Fleet News

OFT calls for feedback on servicing standards

FLEETS are being urged to give their verdict on the standards of the car servicing and repair industry amid fears that drivers' lives are being put at risk by low standards and poor workmanship. A wide-ranging investigation has been set up by the Office of Fair Trading to look into the industry, which is worth nearly £9billion a year.

Although complaints about the services that garages provide have soared in the past few years - to 27,396 last year from 19,286 in 1992- the impetus for an investigation came from evidence provided by local trading standards officers. The OFT last investigated the car servicing industry in 1983 and made several recommendations, including the introduction of menu-pricing and that garages ensure that all servicing work was done.

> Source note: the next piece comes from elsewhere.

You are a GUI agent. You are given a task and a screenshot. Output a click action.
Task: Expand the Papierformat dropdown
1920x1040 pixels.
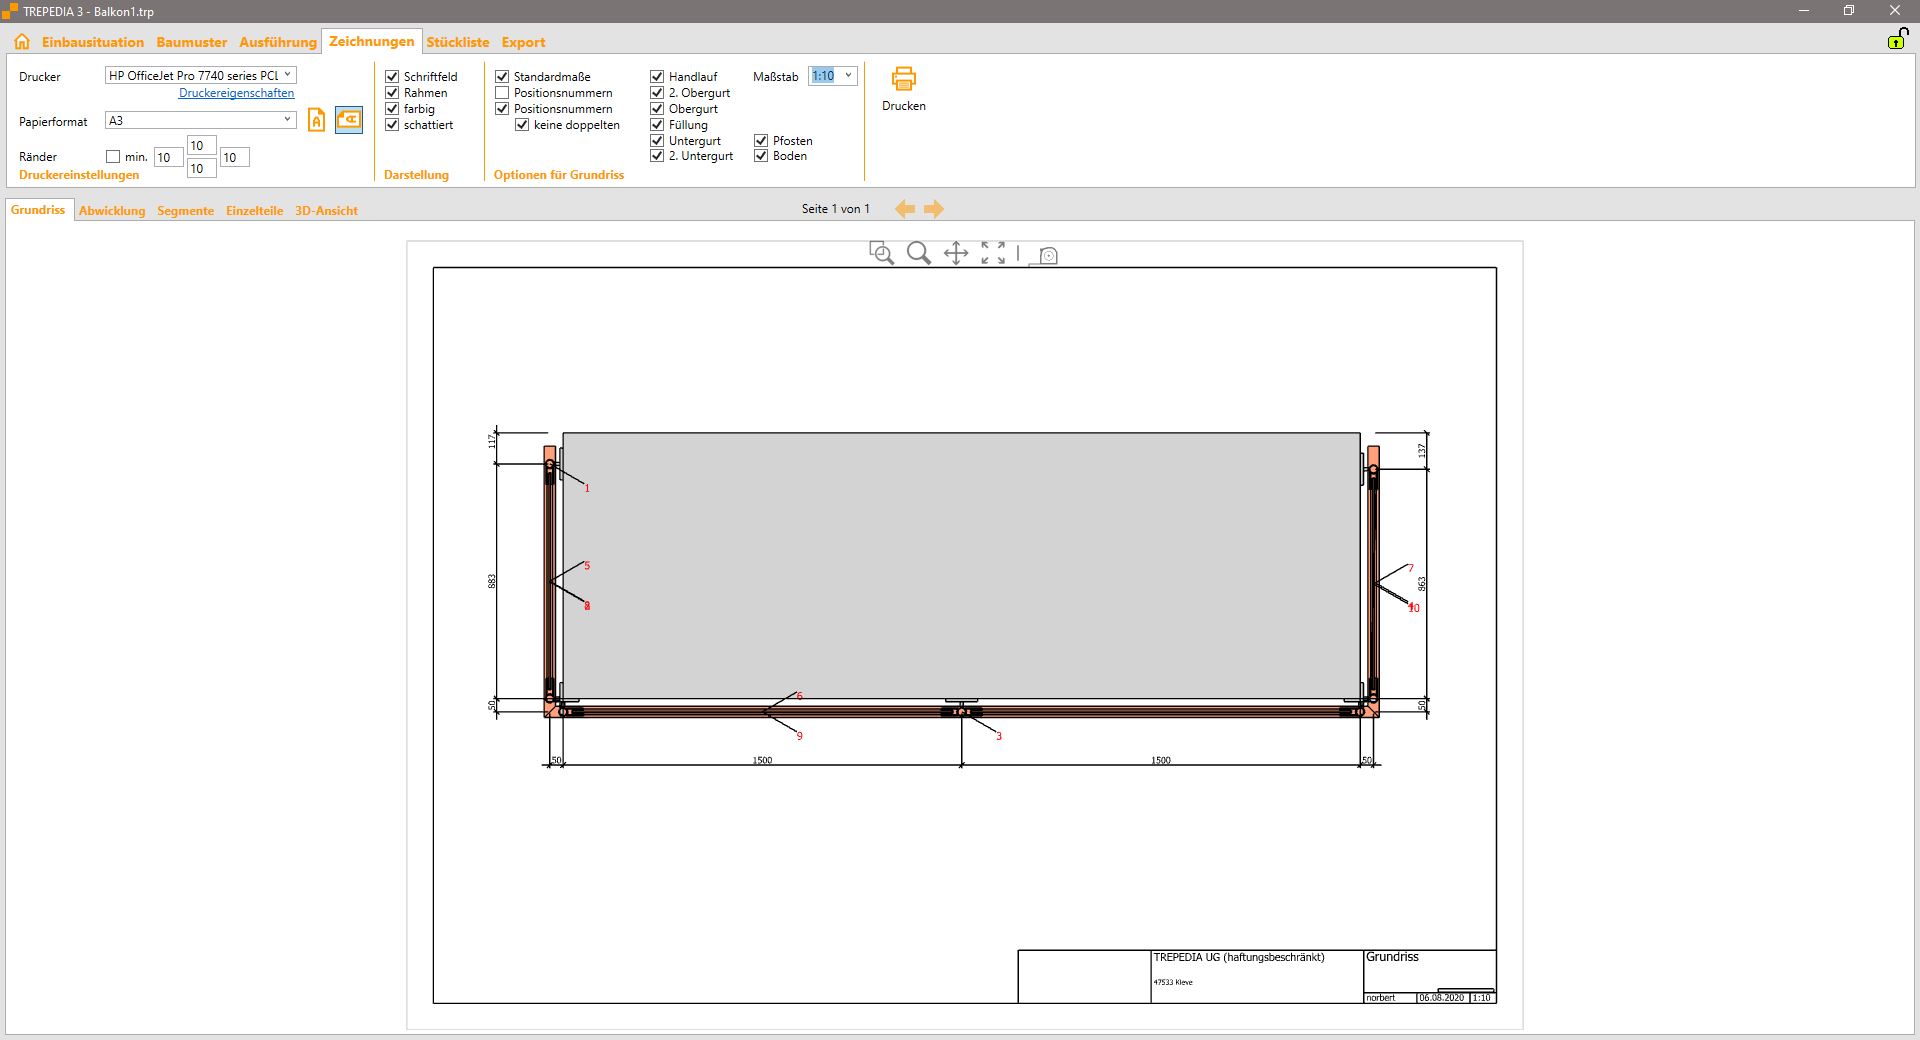coord(287,120)
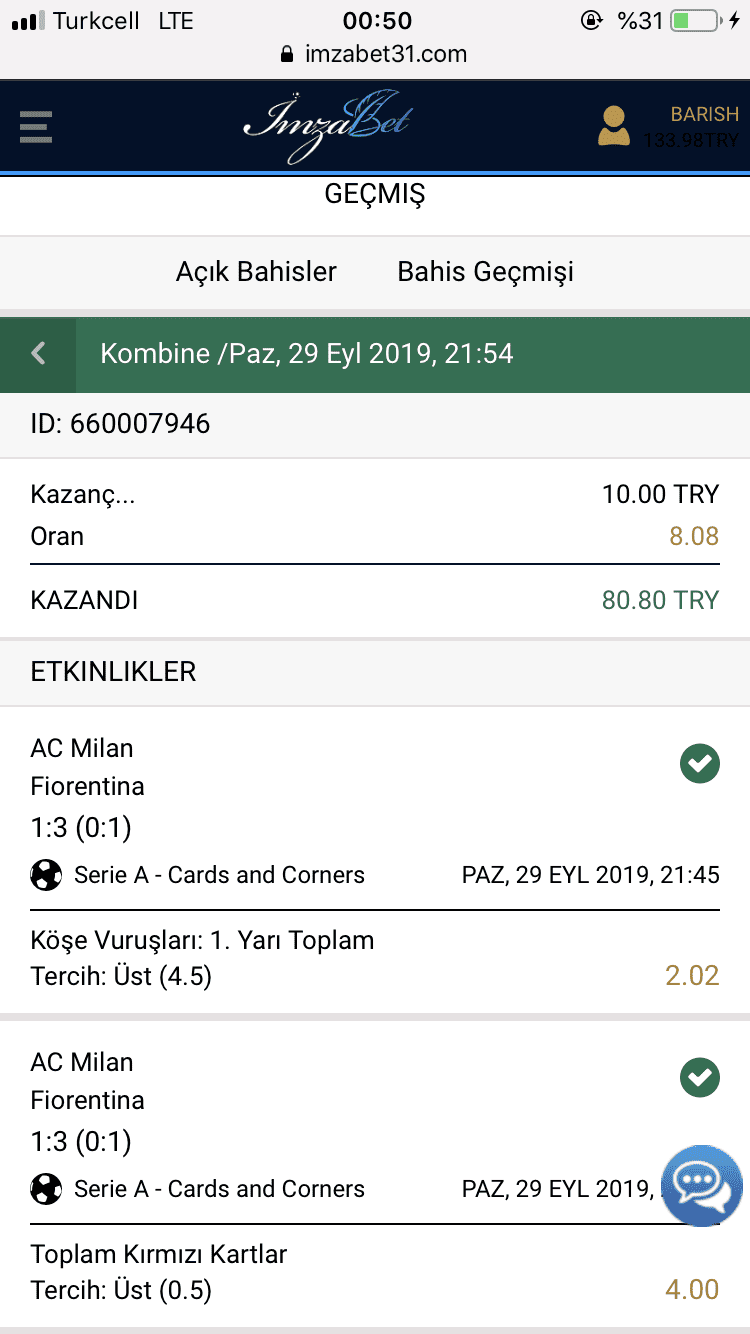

John Bridgeman, OFT director general, warned that the current investigation would not just be aimed at back-street garages but also at national chains. 'The idea that this problem does not affect large chains is a myth. We have evidence that poor standards are widespread. And this is not just a problem affecting private car users but fleets as well,' he said.

The investigation will not only cover shoddy work but also 'over-servicing' (where parts are unnecessarily replaced) and 'phantom' servicing (where a charge is made for a part that has not been touched). A survey will be carried out starting in June to gather drivers' experiences and see how fleets are treated by garages. Submissions will also be invited.